A chi giova? Certamente non all’immagine di un setto­re che sta tentando di risalire la china, né al business che il turismo nautico può genera­re. Né tampoco all’intero Pae­se. Ma allora, cui prodest? È questa la domanda, senza ri­sposta, che in molti si fanno do­po gli spettacolari «arrembag­gi » ferragostani agli yatcht di Vasco Rossi e Massimo Boldi, ultimi in ordine di tempo do­po il clamoroso sequestro del «Force Blu» di Flavio Briatore. Se lo chiedono in molti e, soprattutto, se lo chiede il nume­ro uno della nautica italiana, Anton Francesco Albertoni.
Presidente, è un’offensiva senza precedenti...
«Bella domanda. Non ho cer­tezze, ma è probabile che in un momento difficile il gover­no voglia mostrare i muscoli. È un suo diritto-dovere. Con grande ritorno di pubblicità. È una risposta brutta, triste. Ma­gari non è la più giusta, ma è quella più facile. Però sbattere il mostro in prima pagina, a Ferragosto, paga molto. In Italia spesso ci facciamo del male da soli. Sappiamo bene che co­sa era successo con il leasing nautico, rimasto paralizzato per un anno a partire dalla me­tà del 2008, quando sulle socie­tà finanziarie arrivò il ciclone Agenzia delle Entrate: accerta­menti a raffica per oltre 200 mi­lioni di euro. Risultato: rubi­netti chiusi e paralisi del mer­cato. I “chiarimenti” sono durati un anno, fino al luglio 2009! E non mi risulta che tutti quegli accerta­menti abbiano prodotto risultati apprezzabili».
Bandiere e registri navali... Per­ché l’inglese Lloyd Register e il francese Bureau Veritas han­no un «fascino» particolare?
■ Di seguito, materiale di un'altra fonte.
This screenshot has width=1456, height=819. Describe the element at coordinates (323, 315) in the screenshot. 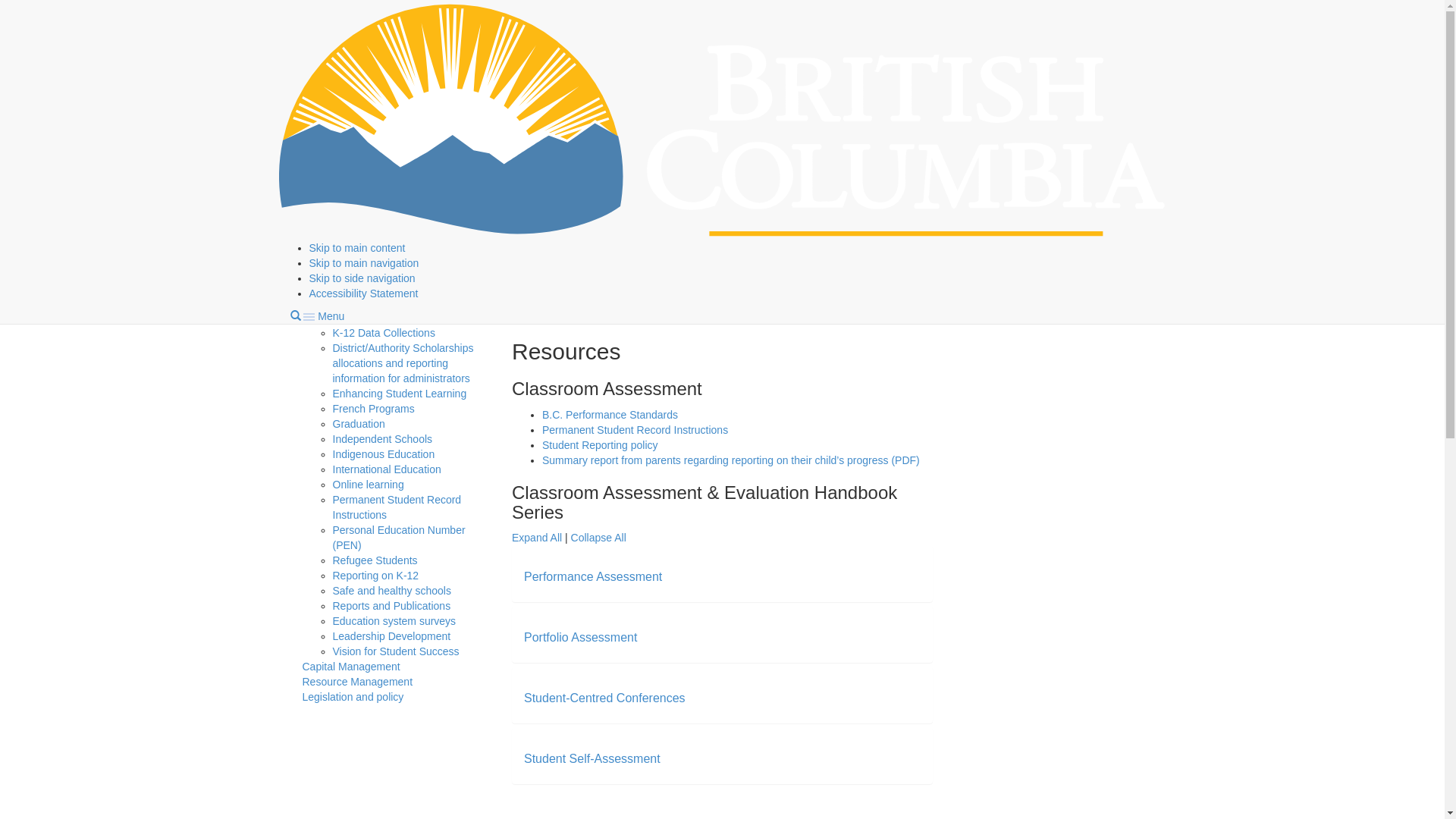

I see `'Menu'` at that location.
«Esistono due ambiti ben distinti, uno tecnico che riguarda la costru­zione e la successiva scelta della bandiera da parte dell’armatore, e uno fiscale. Quando l’armatore firma il contratto con il cantiere sceglie, nel 90% dei casi, l’Ente in­gl­ese perché il regolamento tecni­co è molto più semplificato sia per il cantiere sia per l’armatore. Ma è anche l’Ente più blasonato che opera dal lontano 1764: una gran­de tradizione dal punto di vista tecnico che tranquillizza l’armato­re. Ma è da lì che nascono i proble­mi, perché da lì si passa alla ban­d­iera inglese e si adotta quella nor­mativa: dalla scelta degli equipag­gi all’assunzione del comandante e altro ancora. L’Italia vara le bar­che più belle del mondo e poi le perde... E perde anche gli equipag­gi che sono poi quelli che scelgo­no dove tenere la barca, dove fare i lavori invernali. Così perdiamo anche l’indotto della manutenzio­ne... Tutto questo va a incrociarsi con il nodo fiscale che non tocca solo queste imbarcazioni».
Spesso, però, l’armatore è di fatto una società.
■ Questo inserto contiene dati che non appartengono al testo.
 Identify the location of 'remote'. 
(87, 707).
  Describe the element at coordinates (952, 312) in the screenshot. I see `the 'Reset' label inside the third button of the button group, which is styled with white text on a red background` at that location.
«La maggior parte di queste bar­che sono intestate a delle società. La normativa europea - articolo 8 bis - è molto chiara. Se in Italia si stanno aprendo diversi contenzio­si fra utilizzatori, società di noleg­gio e Agenzia delle Entrate, signifi­ca che qualcosa non funziona. Ucina ha segnalato da tempo que­ste discrasie all’Agenzia delle Entrate e delle Dogane perché le cir­colari esplicative lasciano spazio a libere interpretazioni. Non so co­me questi contenziosi andranno a chiudersi. Non escludo che qual­cuno abbia approfittato dell’area grigia... Noi non difendiamo i fur­betti, ma diciamo che non si può demonizzare un intero settore. Ci sono fior di società che lavorano bene e nella piena legalità».
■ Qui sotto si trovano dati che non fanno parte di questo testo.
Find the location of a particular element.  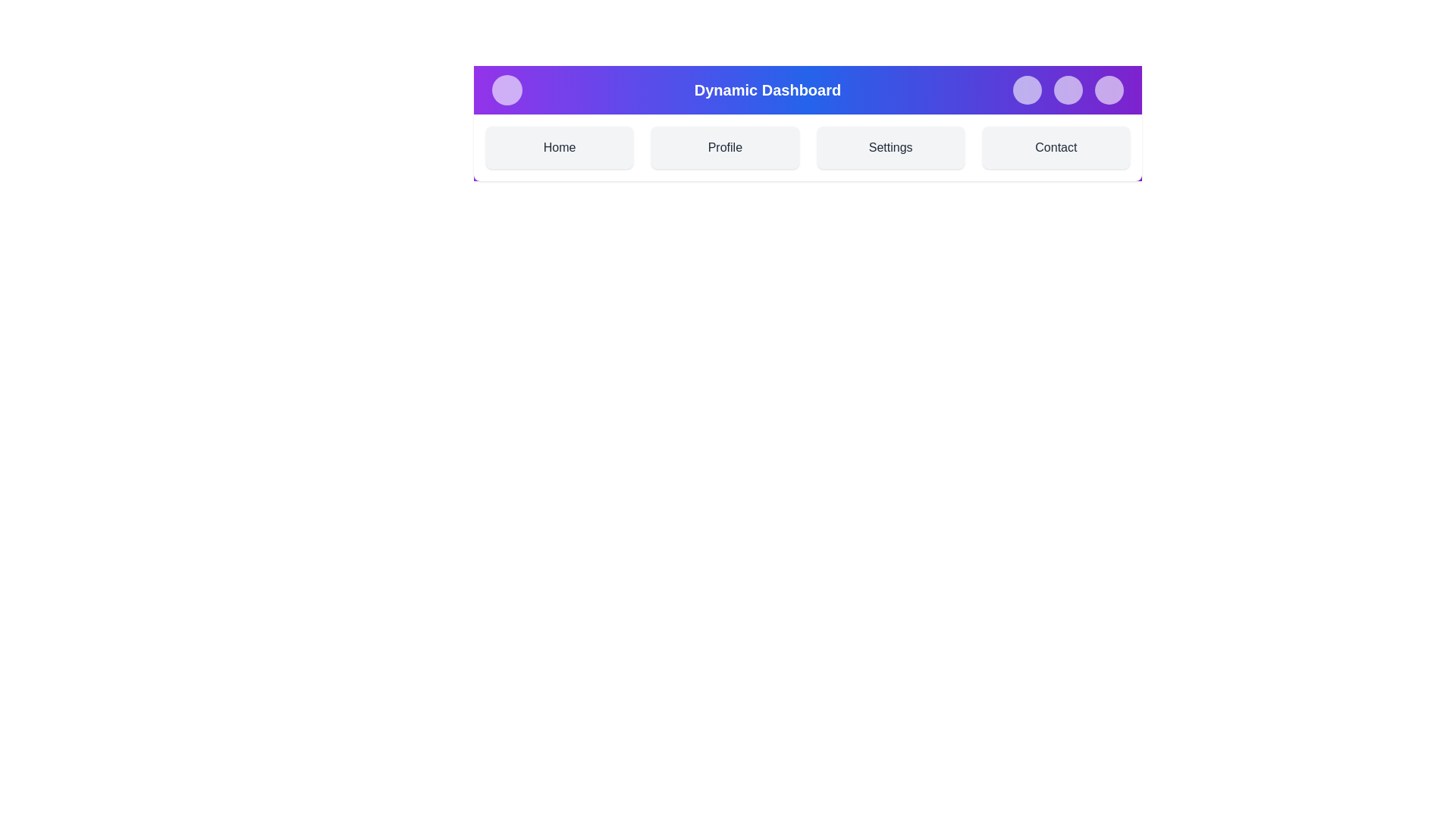

search button in the top-right corner is located at coordinates (1027, 90).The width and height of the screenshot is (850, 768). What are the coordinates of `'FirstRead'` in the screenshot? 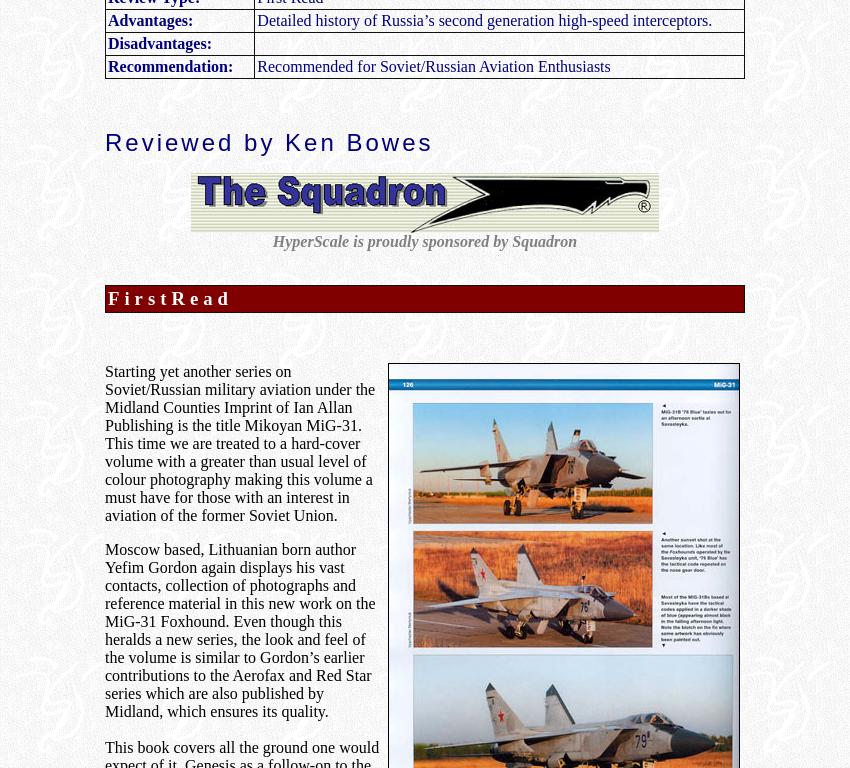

C’è qualche società irregolare e qualche casa irregolare...
«Questo non lo so. Ma so che nel nostro settore non c’è più evasio­ne che in altri. È evidente che quando si parla di centinaia di mi­gliai­a di euro per un noleggio setti­manale si fa pura demagogia. Se affitti una villa di 700 metri qua­drati a Ibiza piuttosto che a Porto Cervo le cifre sono identiche a quelle dell’affitto di un mega­yacht. Non vedo perché ci si deb­ba scandalizzare di una cosa anzi­ché dell’altra. È pur vero che in fondo noi siamo solo i costruttori, ma è altrettanto vero che un mer­cato interno vivace aiuterebbe an­che noi. Parlo da contribuente: avere un’Italia così bella ma sot­toutilizzata come solo noi sappia­mo fare, è davvero sciocco».


Soluzioni a breve?
«Sediamoci a un tavolo ed esami­niamo le normative degli altri Pae­si comunitari, nostri concorrenti. Poi scegliamo una linea comune. L’Italia non può mettersi a scrive­re norme per conto suo».